Importantly, none of the ancient horses analyzed in the study were inbred, which suggests that Scythian breeders succeeded in maintaining natural herd structures and did not perform selection through a limited number of valuable lineages. This contrasts with modern management practice where single stallions can be used to father hundreds of offspring. Patterns of genetic variation along the genome also revealed a total of 121 genes selected by Scythian breeders, most of which are involved in the development of forelimbs. This is reminiscent of the morphological indices measured on bones, and indicates that Scythian breeders selected horses showing more robust morphologies.
"In this study we wanted to go beyond the myth of Scythians being aggressive warriors, drinking the blood of their enemies in skull mugs. We wanted to reveal the many facets of the exceptional relationship that these people developed with their horses," says Ludovic Orlando, Professor of Molecular Archaeology at the Centre for GeoGenetics, University of Copenhagen and CNRS Research Director at the AMIS laboratory, University of Toulouse.
The genome data set generated in the study also reveals important lessons for the history of horse management, which started some 5,500 years ago, and animal domestication as a whole. By contrasting patterns of genetic variation in ancient and present-day horses, the authors found support for a significant demographic collapse during the last 2,300 years, which resulted in an important reduction of genetic diversity within horse domesticates. During the same time period, reproductive management has involved an increasingly reduced number of stallions, up to the point that, today, almost all domesticates virtually carry the same, or highly similar, Y-chromosome haplotype(s).
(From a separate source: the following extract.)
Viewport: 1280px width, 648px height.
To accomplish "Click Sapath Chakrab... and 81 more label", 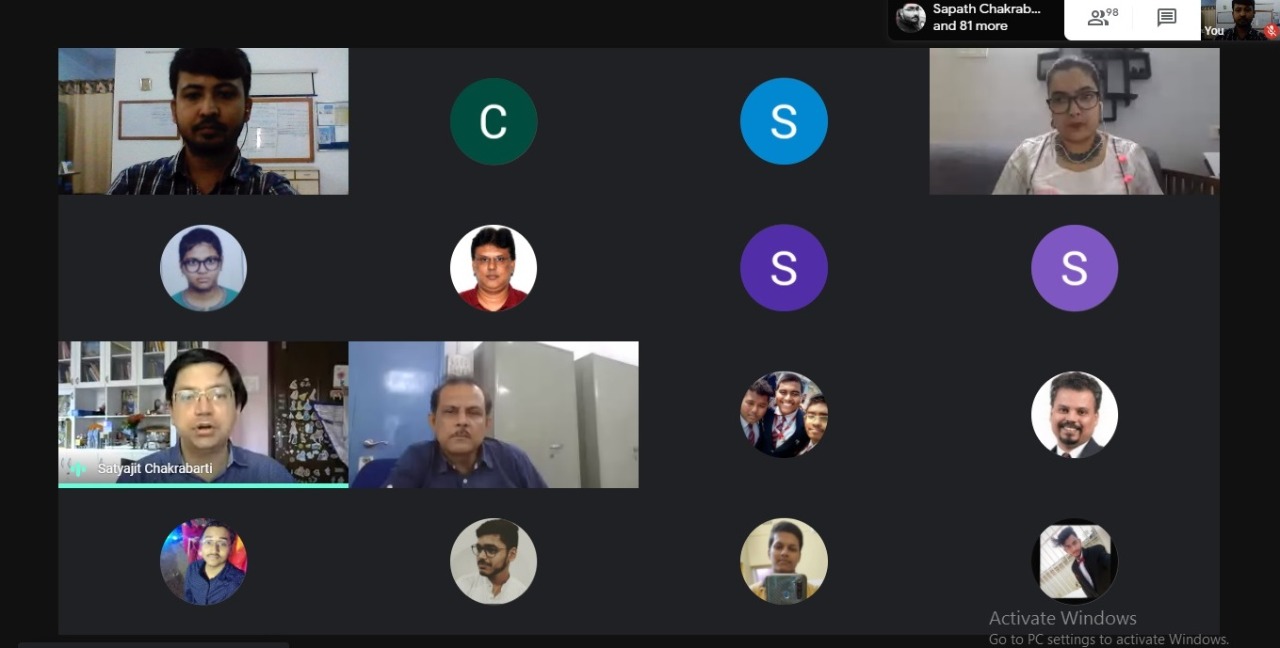I will [985, 17].
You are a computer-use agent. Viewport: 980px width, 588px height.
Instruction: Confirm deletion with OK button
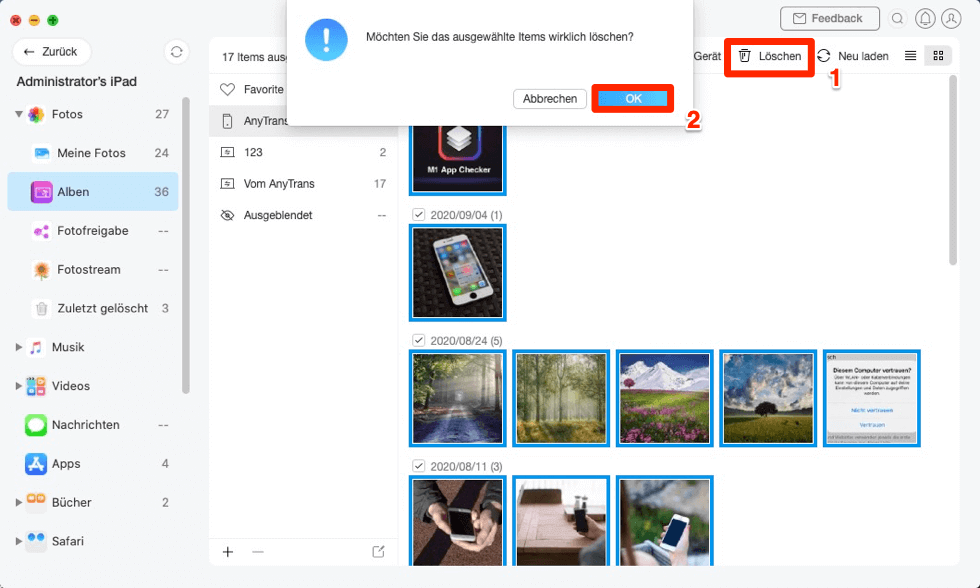pyautogui.click(x=633, y=99)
"Many Y-chromosome haplotypes co-existed within Scythian horse populations. The first three millennia of horse domestication thus preserved a large diversity of male lineages. It only vanished within the last 2,000 years," adds Dr. Cristina Gamba, post-doctoral researcher at the Centre for GeoGenetics at the time of the study, and co-leading author of the study.
The authors also found that the demographic collapse and loss of Y-chromosomal diversity observed within the last 2,300 years was mirrored by a significant accumulation of deleterious mutations in the genome of the horse. As these mutations reduce the fitness of their carriers, it shows that the last two millennia of horse management have negatively impacted the horse. However, early domestication stages, as represented by the Sintashta and Scythian genomes, did not have such an impact. This contrasts with the Cost-of-domestication hypothesis, which posits a negative impact starting from early domestication stages. In the case of horse domestication, it is likely that the demographic collapse within the last 2,000 years reduced the efficacy of negative selection to purge out deleterious mutations, which could then accumulate in the horse genome.
Finally, the researchers developed a novel statistical method to investigate the genome data for signatures of positive selection in early domestication stages. They found that the genomic regions showing the most extreme signatures were involved in the development of the neural crest, and expressed within tissues derived from the neural crest.
"The neural crest hypothesis proposes a unified model for the origin of similar traits commonly found in most domestic animals. As the neural crest represents a temporary group of cells during development which gives rise to many tissues and cell lineages, selection for genetic variants affecting the neural crest can almost in one go co-select for a range of traits. The over-representation detected in our study supports the neural crest as key to animal domestication and to the rise of common domestic traits in independent animal lineages," concludes Professor Ludovic Orlando.